Try it: Output every record below precisely as it is written.

[Pixel coordinate grounding data]
..............................

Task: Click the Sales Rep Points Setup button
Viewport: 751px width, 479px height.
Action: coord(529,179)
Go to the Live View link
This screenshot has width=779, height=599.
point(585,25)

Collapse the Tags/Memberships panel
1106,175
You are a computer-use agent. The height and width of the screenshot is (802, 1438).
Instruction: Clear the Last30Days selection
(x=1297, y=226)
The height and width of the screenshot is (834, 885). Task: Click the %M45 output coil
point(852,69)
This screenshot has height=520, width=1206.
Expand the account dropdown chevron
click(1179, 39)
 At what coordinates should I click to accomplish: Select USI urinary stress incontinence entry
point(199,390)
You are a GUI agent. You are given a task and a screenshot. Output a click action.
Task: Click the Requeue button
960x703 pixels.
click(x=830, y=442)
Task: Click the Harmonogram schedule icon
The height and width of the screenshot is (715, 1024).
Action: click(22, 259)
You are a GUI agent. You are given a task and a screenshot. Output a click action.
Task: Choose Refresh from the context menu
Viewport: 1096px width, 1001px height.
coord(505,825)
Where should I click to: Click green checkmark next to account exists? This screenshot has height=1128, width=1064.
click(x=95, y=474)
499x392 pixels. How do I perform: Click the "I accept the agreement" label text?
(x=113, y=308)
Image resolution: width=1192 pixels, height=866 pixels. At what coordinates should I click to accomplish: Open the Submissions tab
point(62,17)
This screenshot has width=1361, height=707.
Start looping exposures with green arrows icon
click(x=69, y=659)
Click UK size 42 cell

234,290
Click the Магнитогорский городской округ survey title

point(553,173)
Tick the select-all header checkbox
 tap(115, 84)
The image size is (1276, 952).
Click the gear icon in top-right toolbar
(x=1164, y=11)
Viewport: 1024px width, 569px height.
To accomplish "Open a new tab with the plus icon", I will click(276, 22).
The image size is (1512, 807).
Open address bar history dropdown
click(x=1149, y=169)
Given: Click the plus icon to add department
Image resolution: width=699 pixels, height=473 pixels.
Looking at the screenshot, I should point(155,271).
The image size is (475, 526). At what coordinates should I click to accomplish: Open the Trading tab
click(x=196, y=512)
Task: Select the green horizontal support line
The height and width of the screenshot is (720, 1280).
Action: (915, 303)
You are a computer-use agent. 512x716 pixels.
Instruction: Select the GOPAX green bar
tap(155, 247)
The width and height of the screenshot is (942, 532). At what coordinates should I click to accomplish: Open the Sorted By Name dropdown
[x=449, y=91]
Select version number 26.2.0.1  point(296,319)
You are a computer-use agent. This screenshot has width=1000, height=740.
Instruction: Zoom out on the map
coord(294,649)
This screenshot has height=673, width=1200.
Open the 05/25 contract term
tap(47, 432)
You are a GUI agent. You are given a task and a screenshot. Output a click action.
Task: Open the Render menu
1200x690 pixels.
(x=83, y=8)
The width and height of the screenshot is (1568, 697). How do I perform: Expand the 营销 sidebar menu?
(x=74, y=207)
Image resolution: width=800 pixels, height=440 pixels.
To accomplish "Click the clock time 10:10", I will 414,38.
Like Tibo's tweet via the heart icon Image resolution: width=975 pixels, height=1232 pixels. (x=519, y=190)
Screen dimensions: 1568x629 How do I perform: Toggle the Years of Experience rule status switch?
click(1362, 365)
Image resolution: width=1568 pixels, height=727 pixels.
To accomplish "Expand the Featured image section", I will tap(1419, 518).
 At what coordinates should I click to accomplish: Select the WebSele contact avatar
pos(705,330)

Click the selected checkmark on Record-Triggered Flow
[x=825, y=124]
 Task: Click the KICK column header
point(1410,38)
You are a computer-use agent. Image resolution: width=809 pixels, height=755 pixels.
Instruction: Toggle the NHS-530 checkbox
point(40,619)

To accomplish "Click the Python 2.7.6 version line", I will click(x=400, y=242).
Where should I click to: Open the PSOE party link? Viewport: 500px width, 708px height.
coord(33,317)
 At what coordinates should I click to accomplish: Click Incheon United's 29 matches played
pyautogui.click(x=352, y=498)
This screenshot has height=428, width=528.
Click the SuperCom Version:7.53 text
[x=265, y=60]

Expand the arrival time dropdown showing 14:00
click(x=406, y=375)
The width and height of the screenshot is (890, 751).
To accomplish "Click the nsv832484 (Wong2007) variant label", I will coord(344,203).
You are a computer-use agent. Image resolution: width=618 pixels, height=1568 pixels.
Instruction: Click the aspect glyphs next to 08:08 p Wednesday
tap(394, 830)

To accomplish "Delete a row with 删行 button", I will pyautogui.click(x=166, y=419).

..............................

Expected output:
Task: Click the Sales Rep Points Setup button
Viewport: 751px width, 479px height.
Action: coord(529,179)
Go to the Live View link
This screenshot has width=779, height=599.
point(585,25)

Collapse the Tags/Memberships panel
1106,175
You are a computer-use agent. The height and width of the screenshot is (802, 1438).
Instruction: Clear the Last30Days selection
(x=1297, y=226)
The height and width of the screenshot is (834, 885). Task: Click the %M45 output coil
point(852,69)
This screenshot has height=520, width=1206.
Expand the account dropdown chevron
click(1179, 39)
 At what coordinates should I click to accomplish: Select USI urinary stress incontinence entry
point(199,390)
You are a GUI agent. You are given a task and a screenshot. Output a click action.
Task: Click the Requeue button
960x703 pixels.
click(x=830, y=442)
Task: Click the Harmonogram schedule icon
The height and width of the screenshot is (715, 1024).
Action: click(22, 259)
You are a GUI agent. You are given a task and a screenshot. Output a click action.
Task: Choose Refresh from the context menu
Viewport: 1096px width, 1001px height.
coord(505,825)
Where should I click to: Click green checkmark next to account exists? This screenshot has height=1128, width=1064.
click(x=95, y=474)
499x392 pixels. How do I perform: Click the "I accept the agreement" label text?
(x=113, y=308)
Image resolution: width=1192 pixels, height=866 pixels. At what coordinates should I click to accomplish: Open the Submissions tab
point(62,17)
This screenshot has width=1361, height=707.
Start looping exposures with green arrows icon
click(x=69, y=659)
Click UK size 42 cell

234,290
Click the Магнитогорский городской округ survey title

point(553,173)
Tick the select-all header checkbox
 tap(115, 84)
The image size is (1276, 952).
Click the gear icon in top-right toolbar
(x=1164, y=11)
Viewport: 1024px width, 569px height.
To accomplish "Open a new tab with the plus icon", I will click(276, 22).
The image size is (1512, 807).
Open address bar history dropdown
click(x=1149, y=169)
Given: Click the plus icon to add department
Image resolution: width=699 pixels, height=473 pixels.
Looking at the screenshot, I should point(155,271).
The image size is (475, 526). At what coordinates should I click to accomplish: Open the Trading tab
click(x=196, y=512)
Task: Select the green horizontal support line
The height and width of the screenshot is (720, 1280).
Action: (915, 303)
You are a computer-use agent. 512x716 pixels.
Instruction: Select the GOPAX green bar
tap(155, 247)
The width and height of the screenshot is (942, 532). At what coordinates should I click to accomplish: Open the Sorted By Name dropdown
[x=449, y=91]
Select version number 26.2.0.1  point(296,319)
You are a computer-use agent. This screenshot has width=1000, height=740.
Instruction: Zoom out on the map
coord(294,649)
This screenshot has height=673, width=1200.
Open the 05/25 contract term
tap(47, 432)
You are a GUI agent. You are given a task and a screenshot. Output a click action.
Task: Open the Render menu
1200x690 pixels.
(x=83, y=8)
The width and height of the screenshot is (1568, 697). How do I perform: Expand the 营销 sidebar menu?
(x=74, y=207)
Image resolution: width=800 pixels, height=440 pixels.
To accomplish "Click the clock time 10:10", I will 414,38.
Like Tibo's tweet via the heart icon Image resolution: width=975 pixels, height=1232 pixels. (x=519, y=190)
Screen dimensions: 1568x629 How do I perform: Toggle the Years of Experience rule status switch?
click(1362, 365)
Image resolution: width=1568 pixels, height=727 pixels.
To accomplish "Expand the Featured image section", I will tap(1419, 518).
 At what coordinates should I click to accomplish: Select the WebSele contact avatar
pos(705,330)

Click the selected checkmark on Record-Triggered Flow
[x=825, y=124]
 Task: Click the KICK column header
point(1410,38)
You are a computer-use agent. Image resolution: width=809 pixels, height=755 pixels.
Instruction: Toggle the NHS-530 checkbox
point(40,619)

To accomplish "Click the Python 2.7.6 version line", I will click(x=400, y=242).
Where should I click to: Open the PSOE party link? Viewport: 500px width, 708px height.
coord(33,317)
 At what coordinates should I click to accomplish: Click Incheon United's 29 matches played
pyautogui.click(x=352, y=498)
This screenshot has height=428, width=528.
Click the SuperCom Version:7.53 text
[x=265, y=60]

Expand the arrival time dropdown showing 14:00
click(x=406, y=375)
The width and height of the screenshot is (890, 751).
To accomplish "Click the nsv832484 (Wong2007) variant label", I will coord(344,203).
You are a computer-use agent. Image resolution: width=618 pixels, height=1568 pixels.
Instruction: Click the aspect glyphs next to 08:08 p Wednesday
tap(394, 830)

To accomplish "Delete a row with 删行 button", I will pyautogui.click(x=166, y=419).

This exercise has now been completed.